■ TEXT PROVIDED ■
We first used this script to process (via quality control, filtering, and normalization) the raw data of dataset 1 into to our processed data. For detailed information of dataset 1, please see Metadata.
We explored our data by generating sample-sample correlation heatmaps, plotting a few random CpGs and plotting the first few principal components.
We used the R package limma to identify differentially methylated probes between Asian and Caucasian samples. Please see our differential DNA methylation analysis script in the scripts folder for the code and details. Limma prioritized 13 CpG sites that are differentially methylated between Caucasian and Asian genetic ancestry using a cutoff off p value = 0.01.
To build the DNA methylation ancestry classifer, we compare SVM and elastic net logistic regression (glmnet) models. We ended up choosing glmnet for building the final model, and used a nested cross validation strategy to tune the penalization parameters, and for estimating the test error. After generating the final model, we analyzed the predictors, and examined the results of the predictions on the secondary unlabelled dataset. Please see the subdirectory predictive modeling for the markdown files and details.

■ TASKS ■
1. Name the three steps given in parentheses for processing the raw data of dataset 1 in the DNA methylation analysis text.
2. Decide whether each statement agrees with the DNA methylation analysis text, and support each verdict with the deciding words from the text: (a) The final ancestry classifier was built with an SVM model. (b) Limma prioritized 13 CpG sites as differentially methylated between Caucasian and Asian genetic ancestry. (c) A nested cross validation strategy was used to tune the penalization parameters.
3. Carry on the DNA methylation analysis text from the point where it stops.
The material that comes next was taken from a different source than the text.

(Saved data entries)

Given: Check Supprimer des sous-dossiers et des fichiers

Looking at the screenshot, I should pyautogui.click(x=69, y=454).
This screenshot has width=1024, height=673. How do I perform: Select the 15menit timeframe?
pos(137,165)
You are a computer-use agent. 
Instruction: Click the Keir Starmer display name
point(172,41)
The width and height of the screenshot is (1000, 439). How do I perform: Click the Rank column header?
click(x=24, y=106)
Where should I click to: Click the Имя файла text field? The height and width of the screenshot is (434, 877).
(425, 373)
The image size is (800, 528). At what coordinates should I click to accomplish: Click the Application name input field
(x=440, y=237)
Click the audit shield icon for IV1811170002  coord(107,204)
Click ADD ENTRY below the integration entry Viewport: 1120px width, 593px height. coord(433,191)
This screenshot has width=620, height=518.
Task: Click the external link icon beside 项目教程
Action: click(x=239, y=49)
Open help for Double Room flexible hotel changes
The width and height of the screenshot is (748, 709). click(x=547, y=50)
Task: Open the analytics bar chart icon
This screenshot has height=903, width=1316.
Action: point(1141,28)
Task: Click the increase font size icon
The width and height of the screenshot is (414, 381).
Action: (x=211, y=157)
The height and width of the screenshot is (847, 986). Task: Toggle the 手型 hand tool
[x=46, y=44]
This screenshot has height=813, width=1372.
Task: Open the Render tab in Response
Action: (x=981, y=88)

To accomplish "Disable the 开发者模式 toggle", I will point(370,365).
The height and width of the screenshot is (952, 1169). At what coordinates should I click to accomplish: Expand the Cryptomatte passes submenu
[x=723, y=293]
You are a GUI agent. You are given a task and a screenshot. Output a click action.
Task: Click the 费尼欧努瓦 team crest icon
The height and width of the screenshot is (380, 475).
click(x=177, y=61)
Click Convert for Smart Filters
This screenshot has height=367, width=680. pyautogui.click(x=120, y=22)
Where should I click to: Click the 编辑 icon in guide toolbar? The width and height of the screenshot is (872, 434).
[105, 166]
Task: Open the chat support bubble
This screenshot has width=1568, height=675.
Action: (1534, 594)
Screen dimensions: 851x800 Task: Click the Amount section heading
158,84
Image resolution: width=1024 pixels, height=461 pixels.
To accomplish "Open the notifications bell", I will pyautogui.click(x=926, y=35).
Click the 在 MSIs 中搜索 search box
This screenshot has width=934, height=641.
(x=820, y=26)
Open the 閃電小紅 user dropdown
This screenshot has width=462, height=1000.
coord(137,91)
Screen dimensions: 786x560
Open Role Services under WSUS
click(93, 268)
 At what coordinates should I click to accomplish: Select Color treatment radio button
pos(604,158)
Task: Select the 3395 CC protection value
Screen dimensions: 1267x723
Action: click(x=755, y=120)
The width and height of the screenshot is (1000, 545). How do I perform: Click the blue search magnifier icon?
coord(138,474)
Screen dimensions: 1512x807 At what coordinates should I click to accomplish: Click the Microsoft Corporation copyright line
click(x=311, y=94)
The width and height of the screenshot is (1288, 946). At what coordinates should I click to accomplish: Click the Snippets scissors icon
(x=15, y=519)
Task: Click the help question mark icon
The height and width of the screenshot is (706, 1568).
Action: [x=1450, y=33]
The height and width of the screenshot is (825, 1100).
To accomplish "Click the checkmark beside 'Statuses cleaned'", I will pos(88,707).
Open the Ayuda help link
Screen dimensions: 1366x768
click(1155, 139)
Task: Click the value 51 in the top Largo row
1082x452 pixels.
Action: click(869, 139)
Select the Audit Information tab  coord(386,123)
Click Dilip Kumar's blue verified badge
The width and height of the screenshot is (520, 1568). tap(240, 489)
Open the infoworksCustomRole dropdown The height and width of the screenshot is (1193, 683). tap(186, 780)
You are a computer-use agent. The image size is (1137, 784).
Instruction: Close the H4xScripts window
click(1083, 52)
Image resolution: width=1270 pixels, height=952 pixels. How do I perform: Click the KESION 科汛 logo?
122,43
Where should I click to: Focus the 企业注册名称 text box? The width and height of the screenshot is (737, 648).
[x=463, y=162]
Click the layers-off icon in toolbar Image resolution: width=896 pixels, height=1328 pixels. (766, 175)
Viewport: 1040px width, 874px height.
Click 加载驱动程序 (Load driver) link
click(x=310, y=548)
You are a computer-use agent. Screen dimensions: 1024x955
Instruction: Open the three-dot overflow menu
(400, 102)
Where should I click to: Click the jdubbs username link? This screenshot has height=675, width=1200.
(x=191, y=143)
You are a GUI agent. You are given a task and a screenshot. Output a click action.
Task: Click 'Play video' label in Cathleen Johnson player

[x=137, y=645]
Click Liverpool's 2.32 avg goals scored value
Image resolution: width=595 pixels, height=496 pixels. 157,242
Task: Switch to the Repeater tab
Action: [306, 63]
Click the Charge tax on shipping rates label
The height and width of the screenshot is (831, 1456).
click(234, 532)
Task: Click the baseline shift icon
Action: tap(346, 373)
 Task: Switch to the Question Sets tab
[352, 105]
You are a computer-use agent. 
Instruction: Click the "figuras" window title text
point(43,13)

■ SOLVED TASKS ■
1. Quality control, filtering, and normalization.

2.
(a) No: "We ended up choosing glmnet for building the final model"
(b) Yes: "Limma prioritized 13 CpG sites that are differentially methylated between Caucasian and Asian genetic ancestry"
(c) Yes: "used a nested cross validation strategy to tune the penalization parameters"

3.
We looked the 13 CpG sites prioritized by limma and the 11 CpG sites prioritized by glmnet, in this script. Using the COHCAP (City of Hope CpG Island Analysis Pipeline) package, the CpGs we mapped to chromosome, location, gene name and CpG island information. Each gene was annotated with its GO term using the package mygene.
-
Please see our poster! 😄
-
SVM performed slightly better than glmnet (for both training and testing error)
-
Final model used 11 CpG predictors and was built with glmnet with a AUC of 0.981 and 0.977+-0.024 for training and testing error respectively (α = 0.75, λ = 0.25).
-
The classifier predicted all of the unlabeled test set to Caucasian, which we doubt is the true case.
-
We suspect the test set is too ‘different’ from the training data set for the classifier to perform accurately on the test set
-
Normalizing and QCing the test and training datasets together may be necessary for DNA methylation classifiers to perform well.
-
Using MDS ancestry coordinates from population stratification meta-analyses may provide ‘labels’ to assess classifier performance or iprove model building. (self-reported ancestry can be unreliable)
-
Project proposal: includes the introduction to the ideas, dataset and methods we used in this project.
-
Progress report: contains the progress about our project.
-
Data folder contains metadata, raw data, and processed data.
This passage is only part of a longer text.